The point is that right now not only does RIM have a good product in the form of the BlackBerry but it has mindshare, especially among executives who sign off corporate rollouts rather than techies who are likely to be more knowledgeable about other options.
This week, like most others, will see BlackBerry alternatives make some progress. Software options such as GoodLink, Smartner and Visto sit on top of various mobile devices and provide BlackBerry-style email connectivity.
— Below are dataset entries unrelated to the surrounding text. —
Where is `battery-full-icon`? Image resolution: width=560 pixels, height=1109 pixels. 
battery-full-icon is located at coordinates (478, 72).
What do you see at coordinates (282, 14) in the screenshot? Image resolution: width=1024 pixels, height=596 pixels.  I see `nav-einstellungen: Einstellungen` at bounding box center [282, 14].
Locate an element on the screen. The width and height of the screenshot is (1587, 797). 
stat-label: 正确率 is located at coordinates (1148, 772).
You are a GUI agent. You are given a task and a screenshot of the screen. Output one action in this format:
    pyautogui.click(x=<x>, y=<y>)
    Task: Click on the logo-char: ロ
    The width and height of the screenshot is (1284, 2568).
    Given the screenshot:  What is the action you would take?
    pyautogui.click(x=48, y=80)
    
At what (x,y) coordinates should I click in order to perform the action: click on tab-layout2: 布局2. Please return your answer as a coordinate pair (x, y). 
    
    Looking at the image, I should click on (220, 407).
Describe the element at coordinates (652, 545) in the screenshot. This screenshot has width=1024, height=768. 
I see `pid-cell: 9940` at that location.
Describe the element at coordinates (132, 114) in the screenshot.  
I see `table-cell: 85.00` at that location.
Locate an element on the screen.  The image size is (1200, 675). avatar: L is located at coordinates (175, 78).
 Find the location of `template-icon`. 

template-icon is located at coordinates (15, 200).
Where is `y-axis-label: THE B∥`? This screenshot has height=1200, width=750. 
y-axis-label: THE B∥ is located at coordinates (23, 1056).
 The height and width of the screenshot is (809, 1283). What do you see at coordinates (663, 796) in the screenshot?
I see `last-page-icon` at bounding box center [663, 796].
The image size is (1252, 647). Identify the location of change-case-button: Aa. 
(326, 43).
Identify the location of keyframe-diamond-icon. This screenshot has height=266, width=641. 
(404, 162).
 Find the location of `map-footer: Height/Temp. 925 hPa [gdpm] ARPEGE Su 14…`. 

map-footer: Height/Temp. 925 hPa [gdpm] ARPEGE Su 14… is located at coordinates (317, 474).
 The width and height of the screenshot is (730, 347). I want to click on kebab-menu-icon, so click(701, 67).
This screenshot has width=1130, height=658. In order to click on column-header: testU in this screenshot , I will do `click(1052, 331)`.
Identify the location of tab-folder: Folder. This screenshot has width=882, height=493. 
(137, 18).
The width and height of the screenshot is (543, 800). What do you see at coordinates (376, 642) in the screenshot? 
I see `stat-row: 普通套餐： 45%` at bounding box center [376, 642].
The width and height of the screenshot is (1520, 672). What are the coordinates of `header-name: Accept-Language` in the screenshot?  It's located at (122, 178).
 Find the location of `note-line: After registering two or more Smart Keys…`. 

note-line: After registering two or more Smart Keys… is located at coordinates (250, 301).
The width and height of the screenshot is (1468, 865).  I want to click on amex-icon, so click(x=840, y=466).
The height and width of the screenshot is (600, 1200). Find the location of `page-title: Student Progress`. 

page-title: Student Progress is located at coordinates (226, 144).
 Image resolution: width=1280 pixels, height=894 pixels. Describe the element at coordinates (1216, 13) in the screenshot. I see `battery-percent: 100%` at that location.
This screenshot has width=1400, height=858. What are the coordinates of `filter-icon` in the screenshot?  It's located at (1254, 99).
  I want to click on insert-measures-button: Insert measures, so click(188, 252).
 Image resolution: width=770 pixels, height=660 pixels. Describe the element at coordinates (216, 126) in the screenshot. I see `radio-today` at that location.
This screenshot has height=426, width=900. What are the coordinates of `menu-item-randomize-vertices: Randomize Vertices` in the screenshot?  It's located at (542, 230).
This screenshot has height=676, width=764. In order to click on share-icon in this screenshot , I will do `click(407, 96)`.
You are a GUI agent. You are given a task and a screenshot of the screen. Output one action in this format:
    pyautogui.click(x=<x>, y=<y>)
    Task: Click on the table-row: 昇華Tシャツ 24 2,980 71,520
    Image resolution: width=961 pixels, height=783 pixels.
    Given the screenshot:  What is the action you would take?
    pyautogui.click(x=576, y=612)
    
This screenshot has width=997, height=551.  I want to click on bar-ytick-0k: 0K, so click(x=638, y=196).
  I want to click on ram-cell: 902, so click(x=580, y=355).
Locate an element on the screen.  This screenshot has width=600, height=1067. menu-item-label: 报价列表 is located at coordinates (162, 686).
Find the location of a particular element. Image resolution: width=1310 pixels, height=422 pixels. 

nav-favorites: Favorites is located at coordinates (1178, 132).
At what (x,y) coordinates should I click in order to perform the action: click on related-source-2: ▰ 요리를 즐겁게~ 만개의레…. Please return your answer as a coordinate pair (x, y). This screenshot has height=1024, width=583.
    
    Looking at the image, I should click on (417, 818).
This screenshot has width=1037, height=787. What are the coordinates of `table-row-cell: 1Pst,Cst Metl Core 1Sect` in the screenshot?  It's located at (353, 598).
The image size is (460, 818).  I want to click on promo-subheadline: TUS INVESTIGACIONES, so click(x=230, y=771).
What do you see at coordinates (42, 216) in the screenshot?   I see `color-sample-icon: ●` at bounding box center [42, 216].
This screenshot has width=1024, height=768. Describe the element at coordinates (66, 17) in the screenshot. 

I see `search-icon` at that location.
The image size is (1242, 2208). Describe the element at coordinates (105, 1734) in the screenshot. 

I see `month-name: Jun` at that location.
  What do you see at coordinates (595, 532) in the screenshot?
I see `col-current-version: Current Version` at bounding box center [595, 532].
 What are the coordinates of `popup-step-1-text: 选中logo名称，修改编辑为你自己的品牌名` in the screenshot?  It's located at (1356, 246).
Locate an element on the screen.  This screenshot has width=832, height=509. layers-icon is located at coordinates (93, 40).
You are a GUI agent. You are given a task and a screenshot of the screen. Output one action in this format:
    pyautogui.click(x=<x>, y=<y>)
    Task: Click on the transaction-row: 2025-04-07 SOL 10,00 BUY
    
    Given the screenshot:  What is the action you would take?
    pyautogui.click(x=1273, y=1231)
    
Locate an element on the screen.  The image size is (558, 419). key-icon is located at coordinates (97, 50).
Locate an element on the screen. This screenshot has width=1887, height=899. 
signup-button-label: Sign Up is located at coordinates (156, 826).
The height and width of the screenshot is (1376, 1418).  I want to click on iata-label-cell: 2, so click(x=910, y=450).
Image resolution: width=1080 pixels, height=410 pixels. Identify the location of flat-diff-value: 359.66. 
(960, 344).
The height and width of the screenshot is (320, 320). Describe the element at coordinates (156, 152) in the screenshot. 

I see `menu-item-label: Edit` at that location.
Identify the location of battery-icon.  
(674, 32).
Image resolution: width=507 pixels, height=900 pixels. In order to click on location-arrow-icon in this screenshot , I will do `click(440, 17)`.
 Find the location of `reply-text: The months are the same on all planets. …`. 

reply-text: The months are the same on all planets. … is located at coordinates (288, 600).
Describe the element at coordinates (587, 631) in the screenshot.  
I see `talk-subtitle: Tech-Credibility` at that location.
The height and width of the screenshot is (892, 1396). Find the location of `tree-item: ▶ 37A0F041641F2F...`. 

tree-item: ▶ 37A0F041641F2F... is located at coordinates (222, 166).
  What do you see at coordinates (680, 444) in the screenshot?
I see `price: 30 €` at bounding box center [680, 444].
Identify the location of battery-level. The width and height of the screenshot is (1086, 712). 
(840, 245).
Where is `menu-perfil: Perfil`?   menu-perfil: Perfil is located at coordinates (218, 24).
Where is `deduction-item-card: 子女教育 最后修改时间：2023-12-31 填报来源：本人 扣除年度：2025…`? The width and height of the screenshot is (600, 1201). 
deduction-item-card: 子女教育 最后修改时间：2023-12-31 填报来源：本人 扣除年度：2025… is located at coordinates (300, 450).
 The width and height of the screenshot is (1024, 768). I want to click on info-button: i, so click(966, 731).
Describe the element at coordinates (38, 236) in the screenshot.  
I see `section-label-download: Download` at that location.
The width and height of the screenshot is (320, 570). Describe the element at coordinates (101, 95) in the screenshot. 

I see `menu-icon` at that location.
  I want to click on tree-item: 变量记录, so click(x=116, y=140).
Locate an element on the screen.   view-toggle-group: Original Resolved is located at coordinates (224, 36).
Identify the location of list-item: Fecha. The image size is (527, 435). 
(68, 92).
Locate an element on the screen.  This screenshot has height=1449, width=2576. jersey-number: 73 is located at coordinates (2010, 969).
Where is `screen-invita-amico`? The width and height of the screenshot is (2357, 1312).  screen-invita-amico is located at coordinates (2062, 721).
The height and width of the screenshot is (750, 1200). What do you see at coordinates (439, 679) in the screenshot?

A user may not always know it - as this software can power an operator's service, as was the case with Vodafone and Visto recently - but these offerings are growing in usage.
Yesterday we wrote about Marks and Spencer going for an all-Microsoft mobile messaging environment, connecting Exchange servers to smart phones (from Qtek) running a Microsoft operating system.
This is only a relatively small trial, for now, but we'd wager it's a cheaper set-up compared to BlackBerry Enterprise Server and BlackBerry devices.
Other rollouts we have covered show blue chip organisations considering a mix of end user devices, as was the case with British Airways.
RIM, with BlackBerry, has one hell of a lead right now and we admire an approach that puts simplicity front and centre. But mobilising a workforce is too big an opportunity for others in the industry to approach as anything other than a top priority.
Our less than surprising prediction: RIM's lead will diminish.